[Brano di riferimento]:

Cerchiamo di pensare, noi cristiani, a quale potrebbe essere una prospettiva nuova in vista del Regno di Dio. Cerchiamo di immaginare come la Chiesa potrebbe funzionare .[5]

  1. Prospettive sul periodo vaticano

Certo non sappiamo come si creerà, si evolverà e si preciserà una tradizione futura di cui conosciamo solo la matrice, il Vaticano II, e non la storia, perché questa, anche se è cominciata, non ha ancora finito di dare tutti i suoi frutti.[6] Pertanto è legittimo fare, come si dice, uno sforzo d’immaginazione per orientare la riflessione e l’azione, pur sapendo che la realtà sarà differente a causa di tanti fattori tuttora ignoti che potranno intervenire. In altri termini: si può tentare di redigere un “capitolato” o un “preventivo”, lasciando agli eventi la cura di confermare o invalidare il progetto, o comunque di modificarlo consistentemente.

Vorrei allora indicare i poli intorno ai quali si potrebbero riformare l’intelligenza e la pratica del cristianesimo nella tradizione “vaticana” che sta iniziando. Per semplificare un’esposizione necessariamente schematica, propongo di definire questi poli mediante tre espressioni messe fortemente in evidenza da papa Benedetto XVI sin dall’inizio del suo pontificato: “Gesù Cristo” (titolo del volume pubblicato nell’aprile del 2007), “Deus caritas est” e “Spe salvi” (titoli delle prime due encicliche del Natale 2005 e del 30 novembre 2007). Sono termini molto forti e in definitiva molto nuovi, anche se sono antichi come il Cristianesimo.

“Gesù Cristo”

[Attività da svolgere]:
• 1. Riscrivi il tratto del brano che va da “1. Prospettive sul” fino a “di modificarlo consistentemente.”, sostituendo “progetto” con “piano”.
• 2. Inserisci in una tabella Markdown con le colonne Nr e Riga le righe delle voci, dalla riga che contiene “Viewport: 1005px width, 702px height.” fino alla fine delle voci, estremi inclusi, escludendo le righe vuote. Nella risposta non riportare le immagini.
Le voci che seguono non hanno alcun legame con il brano.

[Voci da elaborare]:
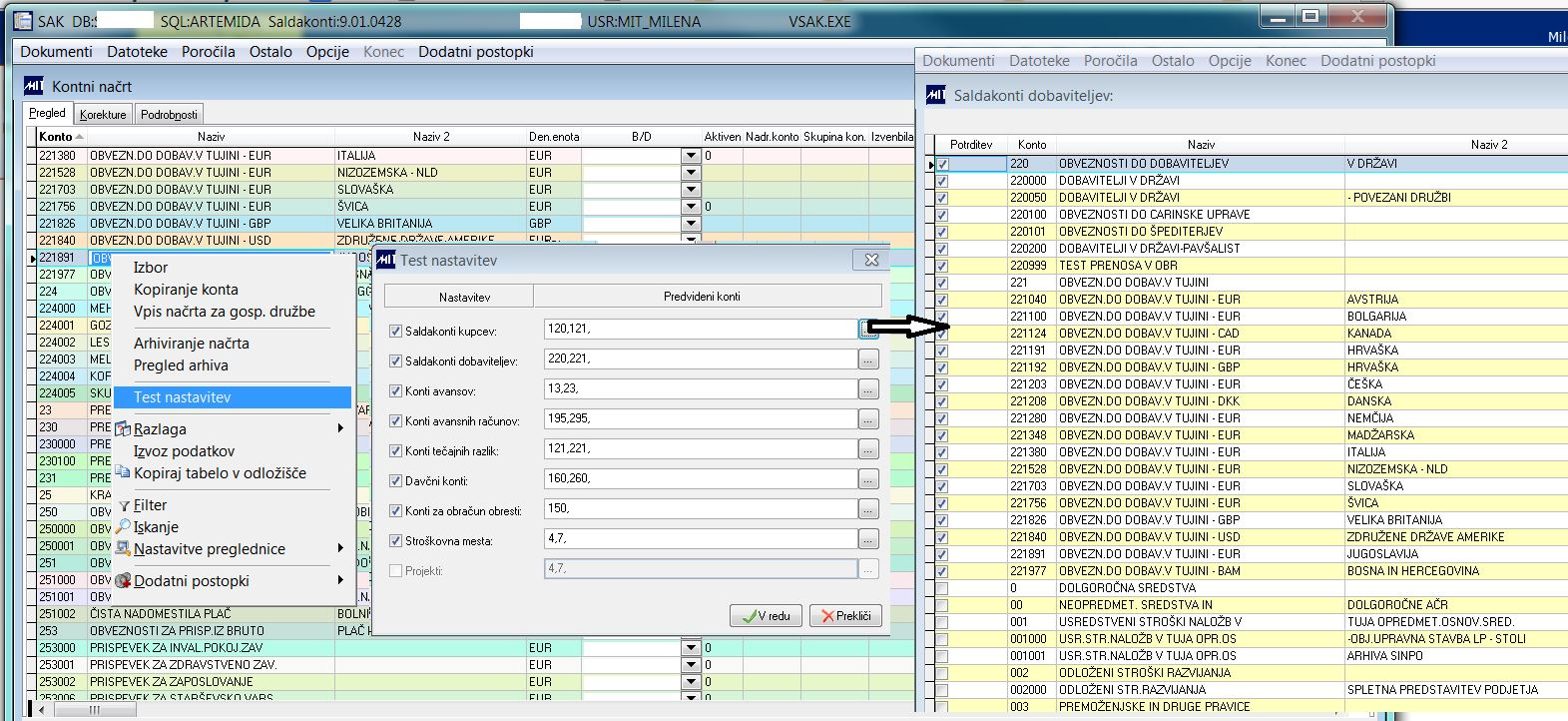The image size is (1568, 721).
Task: Click the Iskanje magnifier icon
Action: [124, 527]
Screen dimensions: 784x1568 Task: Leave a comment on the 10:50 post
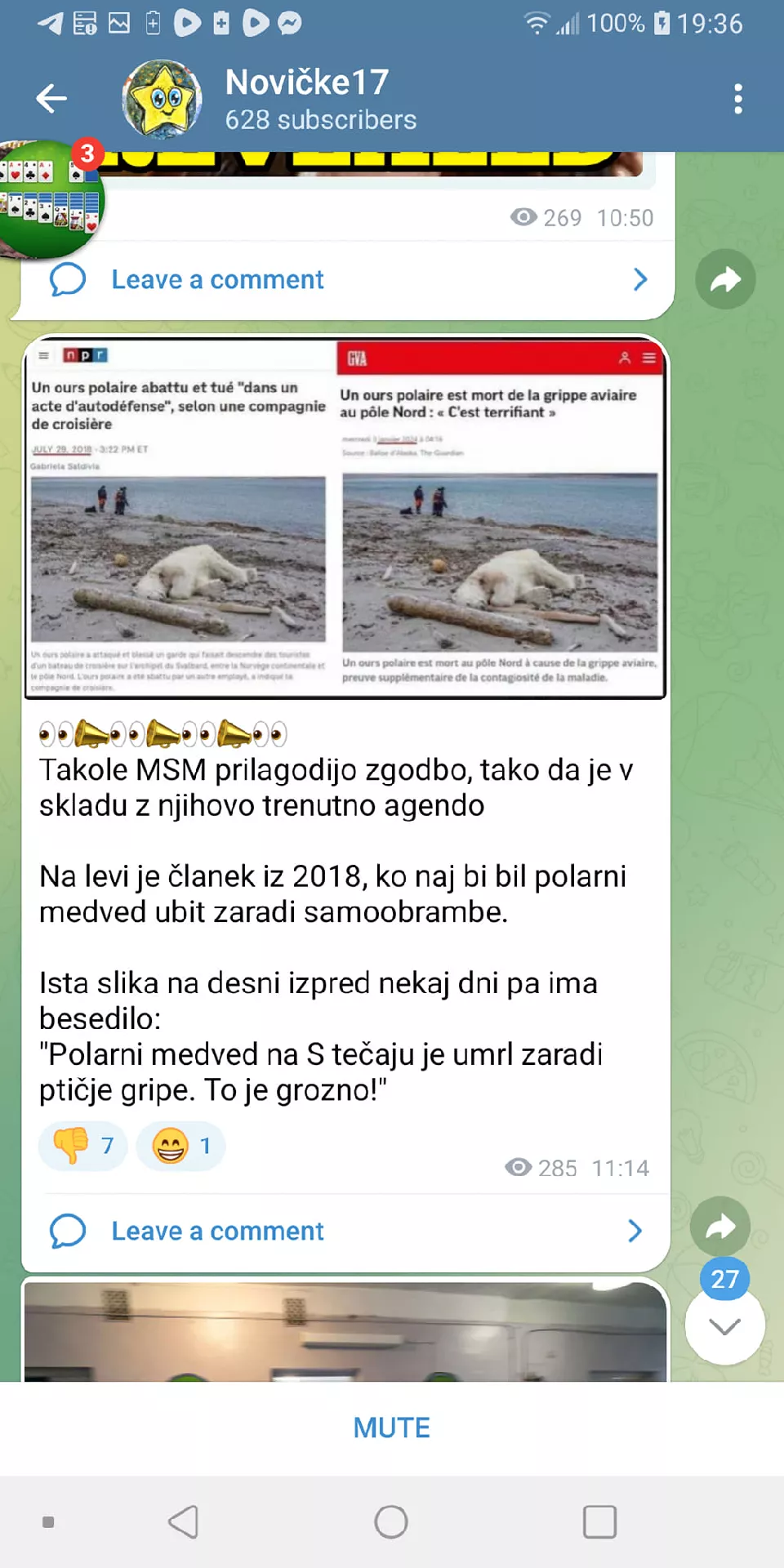[x=218, y=279]
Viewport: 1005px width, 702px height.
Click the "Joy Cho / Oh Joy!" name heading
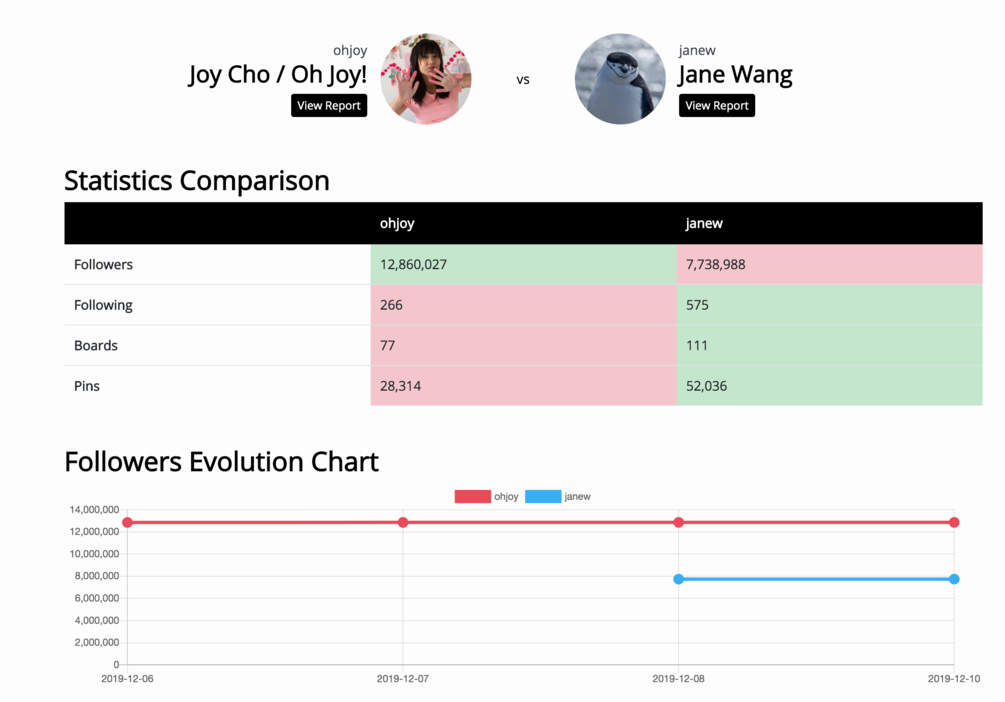tap(278, 75)
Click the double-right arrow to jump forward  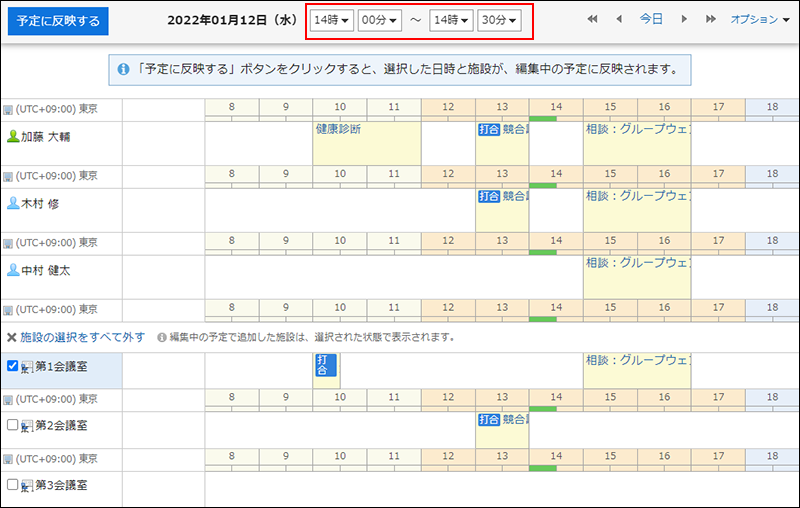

[Soluzioni delle attività]:
• 1.
1. Prospettive sul periodo vaticano

Certo non sappiamo come si creerà, si evolverà e si preciserà una tradizione futura di cui conosciamo solo la matrice, il Vaticano II, e non la storia, perché questa, anche se è cominciata, non ha ancora finito di dare tutti i suoi frutti.[6] Pertanto è legittimo fare, come si dice, uno sforzo d’immaginazione per orientare la riflessione e l’azione, pur sapendo che la realtà sarà differente a causa di tanti fattori tuttora ignoti che potranno intervenire. In altri termini: si può tentare di redigere un “capitolato” o un “preventivo”, lasciando agli eventi la cura di confermare o invalidare il piano, o comunque di modificarlo consistentemente.

• 2.
| Nr | Riga |
|---|---|
| 1 | Viewport: 1005px width, 702px height. |
| 2 | Click the "Joy Cho / Oh Joy!" name heading |
| 3 | tap(278, 75) |
| 4 | Click the double-right arrow to jump forward   |